[Документ]
- - -

Но на поперечном, 40–м проспекте (топография «Петербурга» Д. Белого. — В. М.)удалось сконструировать временную стену из высоковольтных волн. И я надеюсь — мы победим. Больше: я уверен — мы победим. Потому что разум должен победить» (с. 162).
«Мы победим» — это победа «мы» над «я», а «разум» — метафора, образ жизни «мы», утопическое сознание, возведенное воображением писателя (осознававшего зловещий утопизм) в философию, понятия которой стали обиходом миллионов людей советского государства, всякого государства, предпочитающего «мы». Эта философия, похоже, принята как нечто соответствующее действительному положению дел. И, явствует из сопоставления Замятина с Чернышевским, добровольное усвоение произошло потому, что психо- и гносеологическая среда была благоприятна. Иначе необъяснимо, как утопический взгляд на человека (на общество, на историю, на бытие) — нехитрое устройство, определяемое антропологией «прямой», — почему этот взгляд стал единственным, а разным качествам человеческого ума, души предпочтены самые примитивные, сопротивление же вызывали сложные, не допускающие «прямых» ответов, погружающие ум в сомнения; почему, наконец, утопия стала большереальности. Потому что национальная история всегда упражняла философию «мы» вопреки «я».

- - -

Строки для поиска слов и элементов
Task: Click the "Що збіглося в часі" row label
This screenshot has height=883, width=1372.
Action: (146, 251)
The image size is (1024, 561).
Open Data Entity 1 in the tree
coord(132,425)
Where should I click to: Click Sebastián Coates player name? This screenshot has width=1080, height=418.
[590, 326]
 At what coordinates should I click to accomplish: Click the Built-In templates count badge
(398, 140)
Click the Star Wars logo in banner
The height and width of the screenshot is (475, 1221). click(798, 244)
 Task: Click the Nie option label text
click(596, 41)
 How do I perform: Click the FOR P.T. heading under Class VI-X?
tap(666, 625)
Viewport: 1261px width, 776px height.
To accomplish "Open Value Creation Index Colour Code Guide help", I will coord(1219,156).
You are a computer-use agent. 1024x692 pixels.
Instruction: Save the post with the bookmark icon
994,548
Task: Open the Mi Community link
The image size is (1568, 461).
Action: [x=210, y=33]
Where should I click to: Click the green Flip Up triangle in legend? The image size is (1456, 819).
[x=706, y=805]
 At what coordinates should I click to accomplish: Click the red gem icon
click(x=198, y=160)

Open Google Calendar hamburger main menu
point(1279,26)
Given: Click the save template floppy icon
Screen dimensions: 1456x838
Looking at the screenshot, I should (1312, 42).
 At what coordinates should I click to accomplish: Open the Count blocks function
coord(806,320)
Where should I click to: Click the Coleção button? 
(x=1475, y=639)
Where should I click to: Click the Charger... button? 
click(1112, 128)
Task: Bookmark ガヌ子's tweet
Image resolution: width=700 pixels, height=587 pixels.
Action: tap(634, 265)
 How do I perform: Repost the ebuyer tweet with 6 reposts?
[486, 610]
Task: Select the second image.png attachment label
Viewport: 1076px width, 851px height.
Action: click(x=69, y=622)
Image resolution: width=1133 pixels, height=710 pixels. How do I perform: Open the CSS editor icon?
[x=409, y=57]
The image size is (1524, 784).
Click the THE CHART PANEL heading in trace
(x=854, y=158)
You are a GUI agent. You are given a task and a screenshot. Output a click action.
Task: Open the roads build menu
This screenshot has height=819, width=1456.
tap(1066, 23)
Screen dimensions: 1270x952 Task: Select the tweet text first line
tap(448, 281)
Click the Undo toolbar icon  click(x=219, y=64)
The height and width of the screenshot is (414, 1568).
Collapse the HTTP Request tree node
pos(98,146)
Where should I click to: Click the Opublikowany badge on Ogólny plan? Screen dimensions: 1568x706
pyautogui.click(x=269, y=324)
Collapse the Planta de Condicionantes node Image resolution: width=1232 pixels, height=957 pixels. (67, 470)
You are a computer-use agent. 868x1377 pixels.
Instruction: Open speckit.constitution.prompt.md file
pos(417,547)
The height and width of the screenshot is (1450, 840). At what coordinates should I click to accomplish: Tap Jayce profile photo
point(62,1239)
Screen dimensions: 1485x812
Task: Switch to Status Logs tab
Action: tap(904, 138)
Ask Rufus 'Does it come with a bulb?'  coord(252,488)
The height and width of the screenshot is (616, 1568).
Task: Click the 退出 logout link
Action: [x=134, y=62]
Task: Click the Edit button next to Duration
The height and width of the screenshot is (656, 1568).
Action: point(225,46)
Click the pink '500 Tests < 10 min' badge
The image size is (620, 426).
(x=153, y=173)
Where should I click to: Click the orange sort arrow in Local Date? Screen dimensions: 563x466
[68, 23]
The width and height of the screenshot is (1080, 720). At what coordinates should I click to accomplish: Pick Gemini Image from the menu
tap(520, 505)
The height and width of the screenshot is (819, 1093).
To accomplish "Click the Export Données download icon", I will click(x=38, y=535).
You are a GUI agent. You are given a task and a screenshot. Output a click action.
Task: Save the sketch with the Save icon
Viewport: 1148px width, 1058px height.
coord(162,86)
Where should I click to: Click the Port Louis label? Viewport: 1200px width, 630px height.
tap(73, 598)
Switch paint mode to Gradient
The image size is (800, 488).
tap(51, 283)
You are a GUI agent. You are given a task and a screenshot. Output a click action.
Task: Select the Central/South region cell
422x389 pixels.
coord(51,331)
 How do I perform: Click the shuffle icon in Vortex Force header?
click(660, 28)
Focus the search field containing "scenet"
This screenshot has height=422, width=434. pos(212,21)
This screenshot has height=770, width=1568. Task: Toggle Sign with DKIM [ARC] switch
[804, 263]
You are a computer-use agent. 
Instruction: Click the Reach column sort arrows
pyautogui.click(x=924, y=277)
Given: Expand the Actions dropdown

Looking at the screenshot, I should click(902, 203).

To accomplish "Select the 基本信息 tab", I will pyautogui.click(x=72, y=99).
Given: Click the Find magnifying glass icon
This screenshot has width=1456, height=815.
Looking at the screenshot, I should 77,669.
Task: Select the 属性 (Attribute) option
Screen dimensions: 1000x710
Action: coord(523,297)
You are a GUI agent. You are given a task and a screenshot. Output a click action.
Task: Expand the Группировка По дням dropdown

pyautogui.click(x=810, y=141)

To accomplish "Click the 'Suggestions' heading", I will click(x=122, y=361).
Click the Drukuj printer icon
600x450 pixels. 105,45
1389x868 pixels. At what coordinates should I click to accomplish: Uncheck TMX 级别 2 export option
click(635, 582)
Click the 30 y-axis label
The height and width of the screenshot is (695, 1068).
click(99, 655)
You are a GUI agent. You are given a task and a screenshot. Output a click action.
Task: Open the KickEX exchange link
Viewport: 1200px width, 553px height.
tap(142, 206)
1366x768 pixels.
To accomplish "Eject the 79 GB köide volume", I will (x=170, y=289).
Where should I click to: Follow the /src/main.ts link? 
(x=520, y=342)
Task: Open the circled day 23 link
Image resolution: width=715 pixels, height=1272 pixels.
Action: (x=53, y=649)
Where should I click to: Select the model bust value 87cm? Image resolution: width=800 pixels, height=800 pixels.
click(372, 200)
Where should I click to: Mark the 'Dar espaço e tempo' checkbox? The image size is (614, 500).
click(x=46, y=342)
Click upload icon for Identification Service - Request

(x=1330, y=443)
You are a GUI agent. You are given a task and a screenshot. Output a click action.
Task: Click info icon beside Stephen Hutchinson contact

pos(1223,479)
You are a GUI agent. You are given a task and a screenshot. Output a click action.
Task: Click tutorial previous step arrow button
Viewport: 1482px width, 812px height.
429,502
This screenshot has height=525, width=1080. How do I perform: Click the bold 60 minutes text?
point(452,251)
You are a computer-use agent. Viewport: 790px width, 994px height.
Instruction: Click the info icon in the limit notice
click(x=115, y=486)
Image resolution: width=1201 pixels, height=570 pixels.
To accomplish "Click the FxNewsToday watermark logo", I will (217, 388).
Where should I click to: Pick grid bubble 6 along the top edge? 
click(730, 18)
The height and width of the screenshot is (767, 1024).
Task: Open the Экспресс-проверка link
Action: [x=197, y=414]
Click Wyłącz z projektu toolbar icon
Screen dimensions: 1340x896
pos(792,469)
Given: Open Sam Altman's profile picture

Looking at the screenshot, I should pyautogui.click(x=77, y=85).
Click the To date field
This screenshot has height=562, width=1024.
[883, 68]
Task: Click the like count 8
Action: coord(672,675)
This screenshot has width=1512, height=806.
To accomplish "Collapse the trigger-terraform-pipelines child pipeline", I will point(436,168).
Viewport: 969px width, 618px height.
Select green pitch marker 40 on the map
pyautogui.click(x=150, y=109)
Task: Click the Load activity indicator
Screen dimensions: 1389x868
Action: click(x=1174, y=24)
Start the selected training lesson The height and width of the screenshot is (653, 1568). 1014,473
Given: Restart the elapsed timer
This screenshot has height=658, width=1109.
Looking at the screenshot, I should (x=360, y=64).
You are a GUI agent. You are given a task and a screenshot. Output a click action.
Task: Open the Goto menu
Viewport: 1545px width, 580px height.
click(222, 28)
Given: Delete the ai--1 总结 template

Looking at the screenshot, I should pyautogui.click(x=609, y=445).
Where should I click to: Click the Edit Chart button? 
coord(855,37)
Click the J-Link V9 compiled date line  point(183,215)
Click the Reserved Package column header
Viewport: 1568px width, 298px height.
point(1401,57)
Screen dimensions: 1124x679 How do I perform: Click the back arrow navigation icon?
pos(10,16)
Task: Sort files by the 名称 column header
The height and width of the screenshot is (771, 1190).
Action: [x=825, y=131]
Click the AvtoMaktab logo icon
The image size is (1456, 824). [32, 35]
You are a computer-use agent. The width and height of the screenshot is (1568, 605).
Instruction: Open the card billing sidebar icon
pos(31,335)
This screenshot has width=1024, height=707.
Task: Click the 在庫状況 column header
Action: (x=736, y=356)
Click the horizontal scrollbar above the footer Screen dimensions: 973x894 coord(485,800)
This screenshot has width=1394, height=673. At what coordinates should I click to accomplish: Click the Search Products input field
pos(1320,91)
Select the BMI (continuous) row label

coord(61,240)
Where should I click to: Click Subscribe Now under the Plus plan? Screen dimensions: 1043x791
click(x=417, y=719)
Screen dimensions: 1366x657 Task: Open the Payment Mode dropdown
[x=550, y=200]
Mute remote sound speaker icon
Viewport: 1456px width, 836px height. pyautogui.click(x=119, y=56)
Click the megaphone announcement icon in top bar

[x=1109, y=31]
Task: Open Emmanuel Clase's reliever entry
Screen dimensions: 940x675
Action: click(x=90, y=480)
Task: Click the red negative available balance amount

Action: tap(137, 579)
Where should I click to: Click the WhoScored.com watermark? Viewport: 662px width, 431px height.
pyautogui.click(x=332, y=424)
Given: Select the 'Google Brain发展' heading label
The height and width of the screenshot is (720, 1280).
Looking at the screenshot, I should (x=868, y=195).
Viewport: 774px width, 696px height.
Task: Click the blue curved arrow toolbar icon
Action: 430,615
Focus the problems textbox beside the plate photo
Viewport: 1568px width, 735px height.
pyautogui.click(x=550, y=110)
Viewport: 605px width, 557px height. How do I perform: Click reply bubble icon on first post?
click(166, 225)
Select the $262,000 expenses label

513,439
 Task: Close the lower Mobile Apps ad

- - -

[Задания]
1/ С каким писателем сопоставляется Замятин в тексте о философии «мы»?
2/ Перепишите без изменений строки материала, начиная со строки, где есть "The image size is (1524, 784).", и заканчивая строкой, где есть "will click(x=38, y=535).".

[Ожидаемые ответы]
1/ С Чернышевским.

2/
The image size is (1524, 784).
Click the THE CHART PANEL heading in trace
(x=854, y=158)
You are a GUI agent. You are given a task and a screenshot. Output a click action.
Task: Open the roads build menu
This screenshot has height=819, width=1456.
tap(1066, 23)
Screen dimensions: 1270x952 Task: Select the tweet text first line
tap(448, 281)
Click the Undo toolbar icon  click(x=219, y=64)
The height and width of the screenshot is (414, 1568).
Collapse the HTTP Request tree node
pos(98,146)
Where should I click to: Click the Opublikowany badge on Ogólny plan? Screen dimensions: 1568x706
pyautogui.click(x=269, y=324)
Collapse the Planta de Condicionantes node Image resolution: width=1232 pixels, height=957 pixels. (67, 470)
You are a computer-use agent. 868x1377 pixels.
Instruction: Open speckit.constitution.prompt.md file
pos(417,547)
The height and width of the screenshot is (1450, 840). At what coordinates should I click to accomplish: Tap Jayce profile photo
point(62,1239)
Screen dimensions: 1485x812
Task: Switch to Status Logs tab
Action: tap(904, 138)
Ask Rufus 'Does it come with a bulb?'  coord(252,488)
The height and width of the screenshot is (616, 1568).
Task: Click the 退出 logout link
Action: [x=134, y=62]
Task: Click the Edit button next to Duration
The height and width of the screenshot is (656, 1568).
Action: point(225,46)
Click the pink '500 Tests < 10 min' badge
The image size is (620, 426).
(x=153, y=173)
Where should I click to: Click the orange sort arrow in Local Date? Screen dimensions: 563x466
[68, 23]
The width and height of the screenshot is (1080, 720). At what coordinates should I click to accomplish: Pick Gemini Image from the menu
tap(520, 505)
The height and width of the screenshot is (819, 1093).
To accomplish "Click the Export Données download icon", I will click(x=38, y=535).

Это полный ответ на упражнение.